#### Work item
The answer should be the exact lines from the line containing "Instruction: Click the" through the last line of the material below, with no pictures.
──────── Dataset excerpts ────────
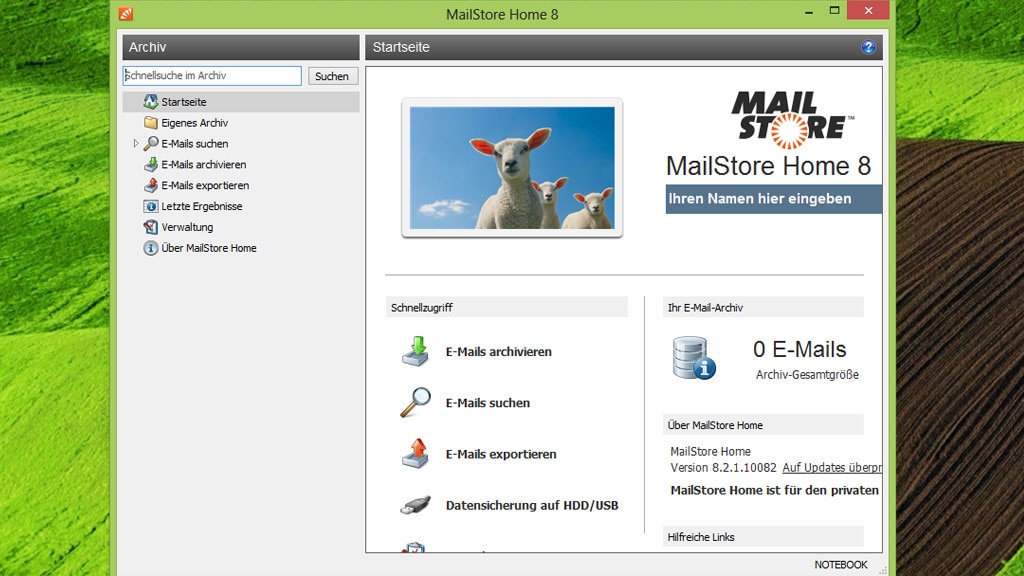1024x576 pixels.
Task: Click the Über MailStore Home info icon in sidebar
Action: coord(151,248)
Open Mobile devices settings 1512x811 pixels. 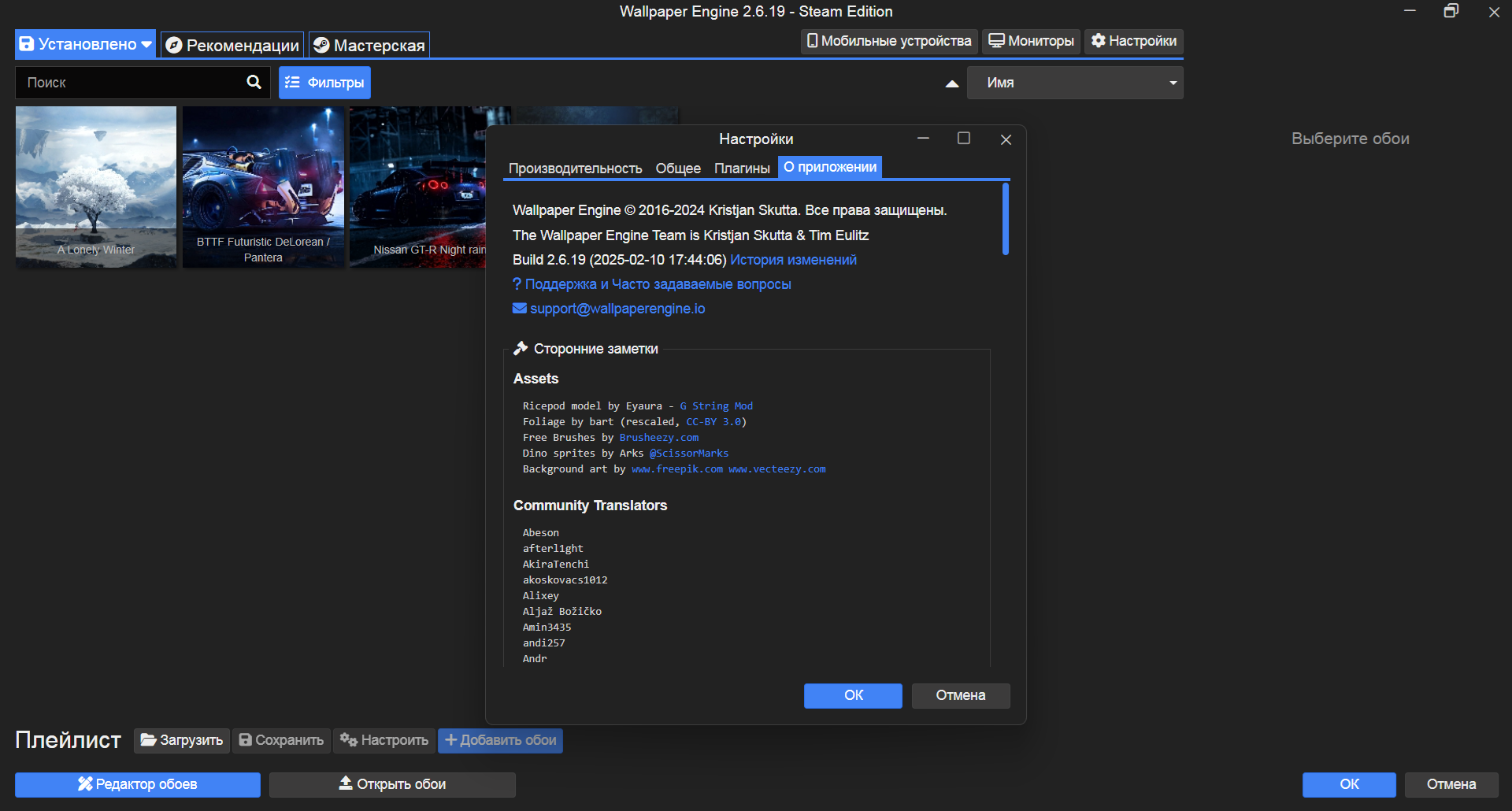click(x=889, y=41)
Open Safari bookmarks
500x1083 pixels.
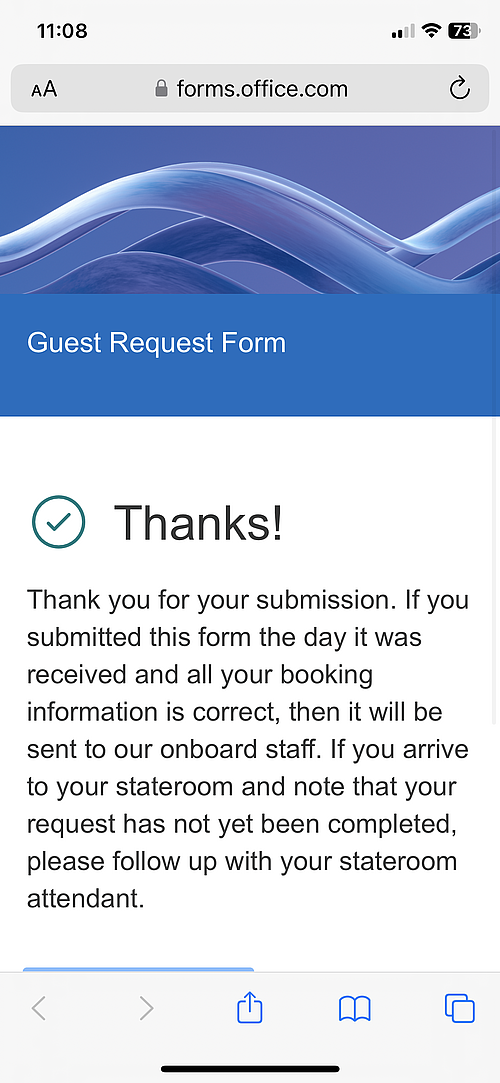(x=354, y=1009)
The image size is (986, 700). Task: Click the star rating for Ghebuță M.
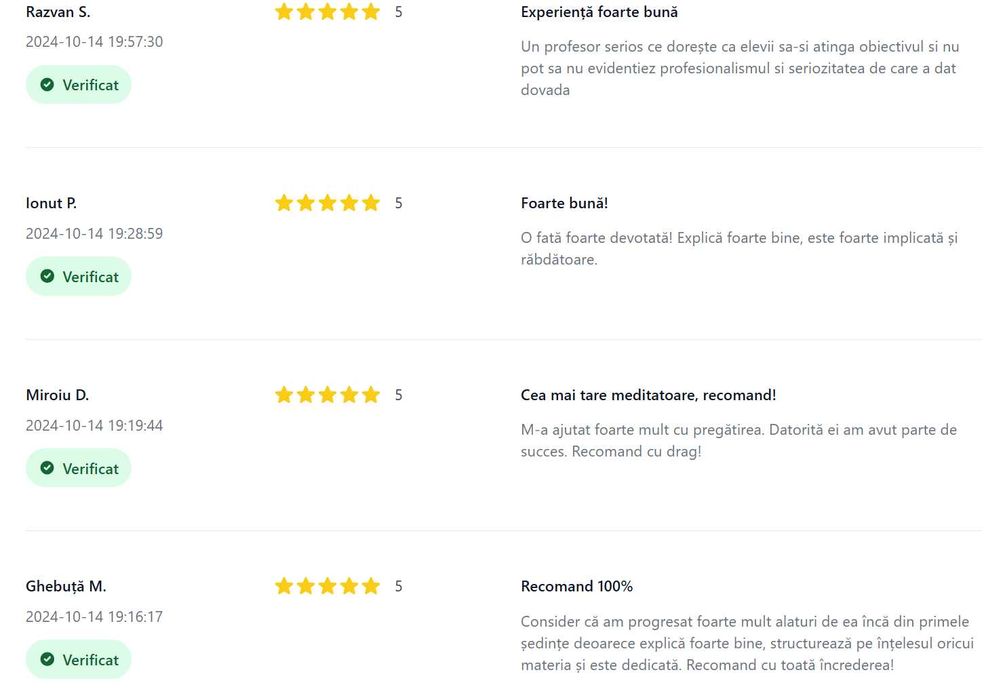(x=327, y=586)
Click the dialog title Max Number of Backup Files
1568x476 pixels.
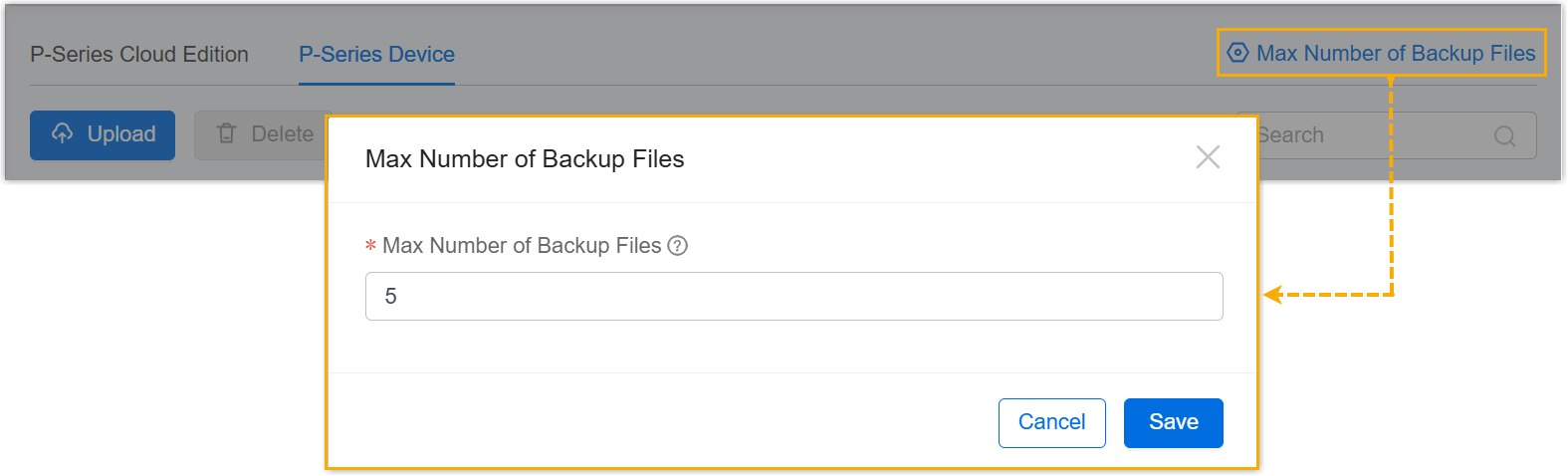(525, 159)
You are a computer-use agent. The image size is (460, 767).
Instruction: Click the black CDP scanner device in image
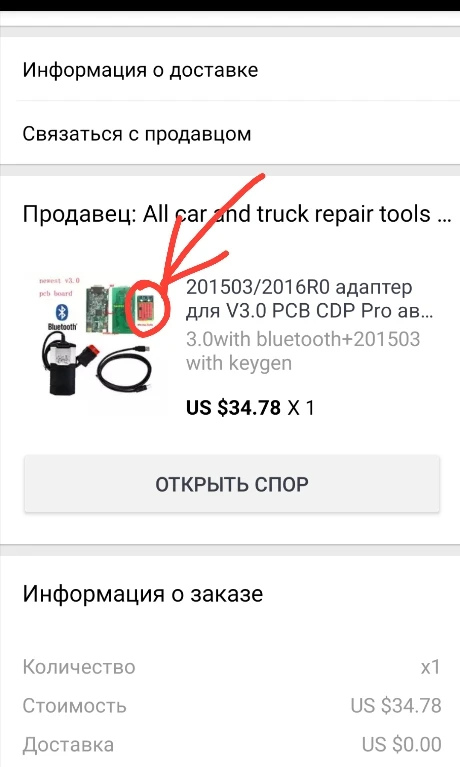click(x=60, y=367)
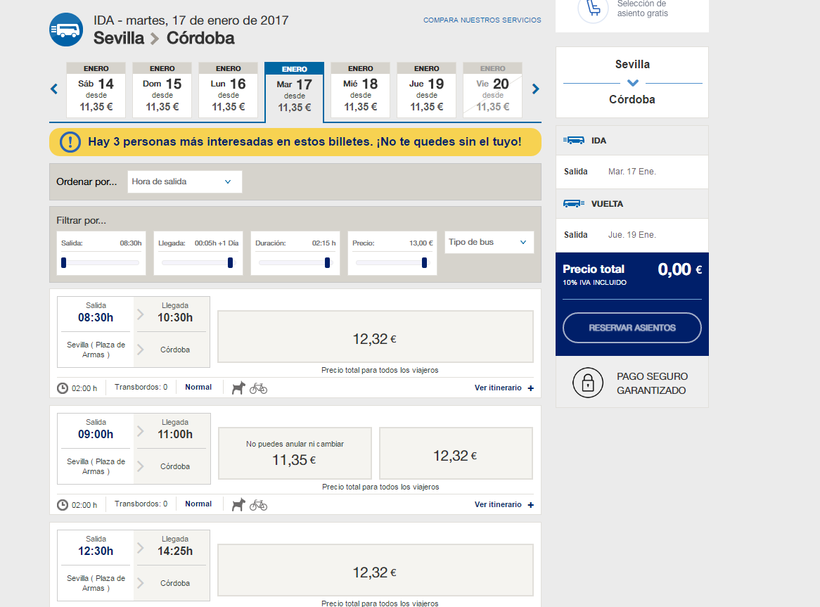820x607 pixels.
Task: Select the Sáb 14 date tab
Action: pyautogui.click(x=96, y=91)
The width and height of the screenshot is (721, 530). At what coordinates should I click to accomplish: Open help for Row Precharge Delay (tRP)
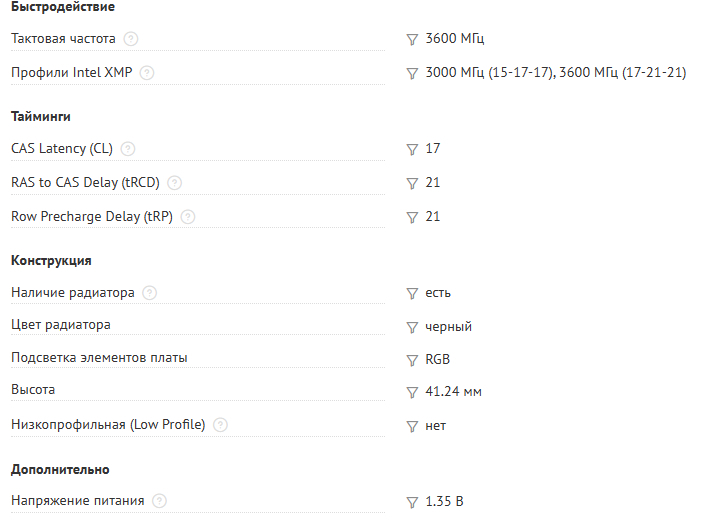tap(188, 217)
────────
#### Solved problem
Instruction: Click the black CDP scanner device in image
click(x=60, y=367)
820x607 pixels.
Task: Select the Sáb 14 date tab
Action: pyautogui.click(x=96, y=91)
The width and height of the screenshot is (721, 530). At what coordinates should I click to accomplish: Open help for Row Precharge Delay (tRP)
tap(188, 217)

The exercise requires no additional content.